_実施課題:_ 下のMI歯科治療についての原文抜粋を、一字一句変えずに全文出力してください。

_原文抜粋:_
歯科医療は、この10年・20年で劇的に進歩しました。現在の世界の歯科界におけるスタンダードは、「MI(ミニマルインターベンション=最小限の侵襲)」という考え方です。
これは、「一度削ってしまった歯は、二度と元には戻らない」という当たり前だけれど非常に重い事実を、私たち歯科医師が真摯に受け止め「本当に治療が必要な部分だけを最小限の介入で治し、あなたの生まれ持った歯を一本でも多く、一日でも長く守る」という治療哲学です。

この記事では、当院がこのMI治療を実践するためにどのようなこだわりを持っているのか、その具体的な取り組みについてご紹介します。


なぜ「なるべく削らない」ことがそれほど重要なのか?

歯を削る治療は確かに虫歯の進行を食い止めます。ですが、同時にそれは歯の寿命を縮める「負の連鎖」の始まりにもなり得ます。

詰め物や被せ物には必ず寿命があります。一度治療した歯は、数年後・数十年後に詰め物の隙間から再び虫歯になる「二次カリエス」のリスクを常に抱えています。そして、再治療のたびに歯はさらに大きく削られ、神経を抜き、最終的には抜歯へと少しずつ確実に後戻りのできない道を歩んでしまうのです。

[データセットから抽出したレコード]
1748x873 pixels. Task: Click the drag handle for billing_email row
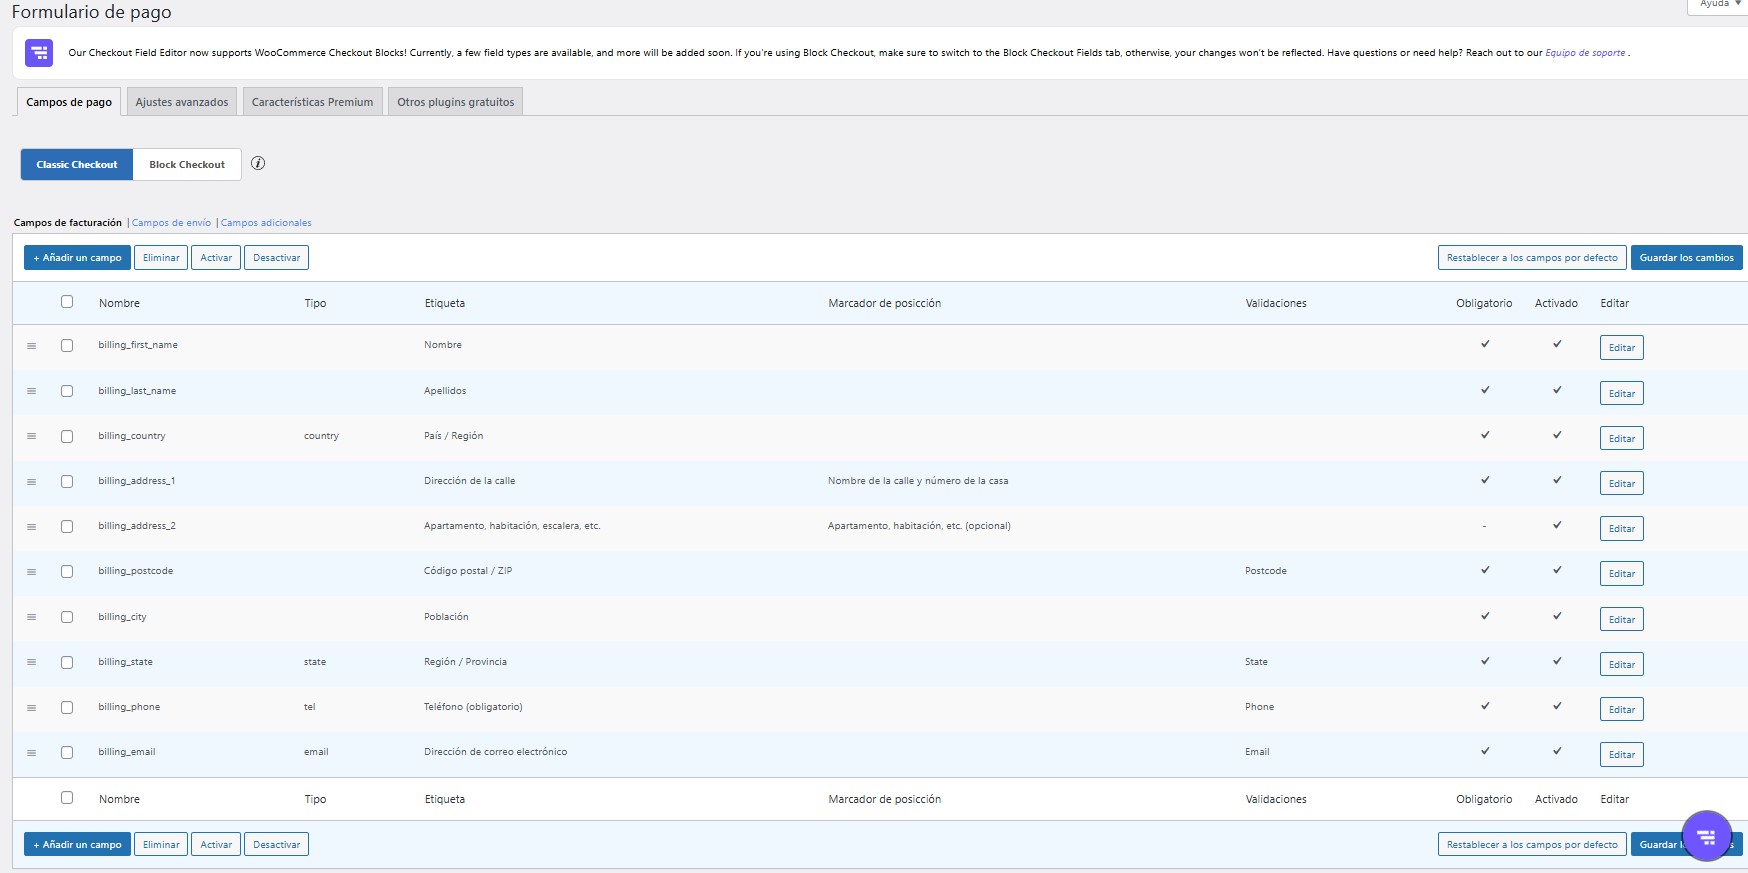coord(32,753)

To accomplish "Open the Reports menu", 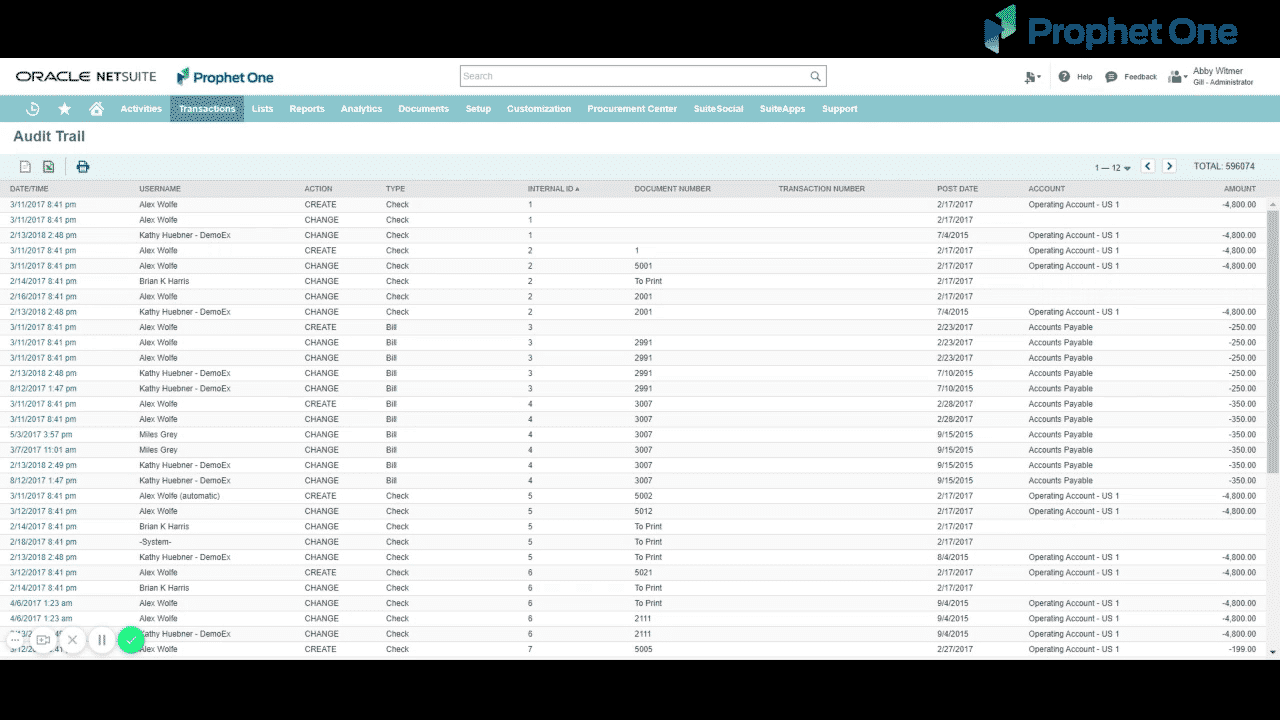I will click(307, 108).
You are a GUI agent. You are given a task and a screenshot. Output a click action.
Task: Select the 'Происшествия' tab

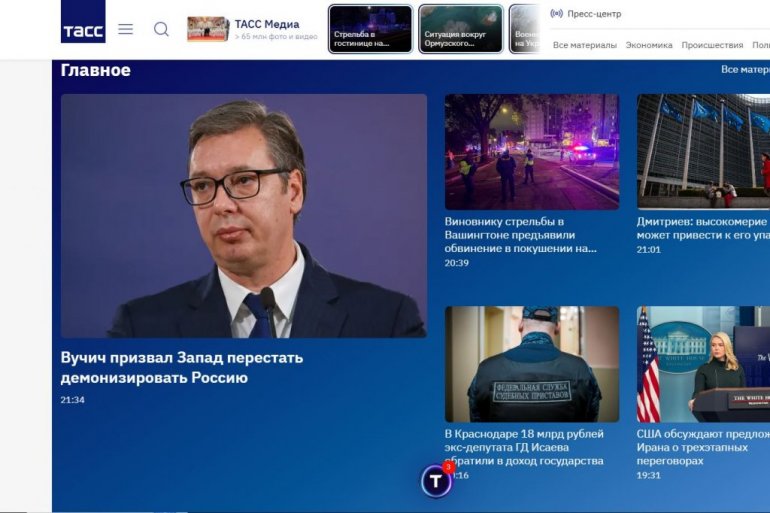point(712,45)
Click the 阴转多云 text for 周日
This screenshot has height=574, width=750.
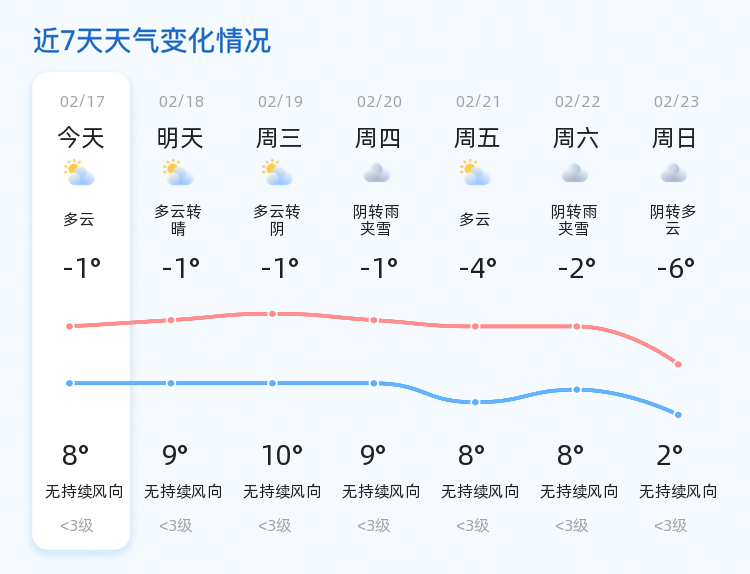click(x=673, y=220)
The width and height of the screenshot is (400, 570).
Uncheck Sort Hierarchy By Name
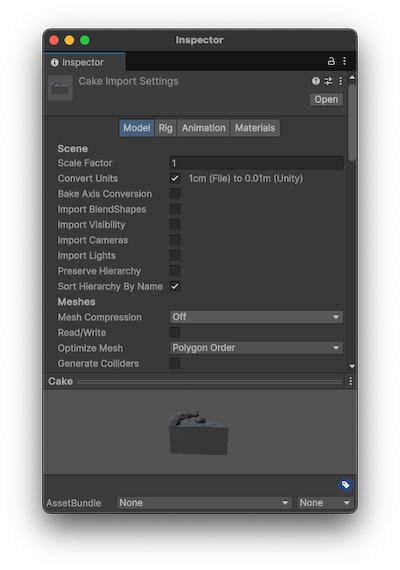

_解答:_
歯科医療は、この10年・20年で劇的に進歩しました。現在の世界の歯科界におけるスタンダードは、「MI(ミニマルインターベンション=最小限の侵襲)」という考え方です。
これは、「一度削ってしまった歯は、二度と元には戻らない」という当たり前だけれど非常に重い事実を、私たち歯科医師が真摯に受け止め「本当に治療が必要な部分だけを最小限の介入で治し、あなたの生まれ持った歯を一本でも多く、一日でも長く守る」という治療哲学です。

この記事では、当院がこのMI治療を実践するためにどのようなこだわりを持っているのか、その具体的な取り組みについてご紹介します。


なぜ「なるべく削らない」ことがそれほど重要なのか?

歯を削る治療は確かに虫歯の進行を食い止めます。ですが、同時にそれは歯の寿命を縮める「負の連鎖」の始まりにもなり得ます。

詰め物や被せ物には必ず寿命があります。一度治療した歯は、数年後・数十年後に詰め物の隙間から再び虫歯になる「二次カリエス」のリスクを常に抱えています。そして、再治療のたびに歯はさらに大きく削られ、神経を抜き、最終的には抜歯へと少しずつ確実に後戻りのできない道を歩んでしまうのです。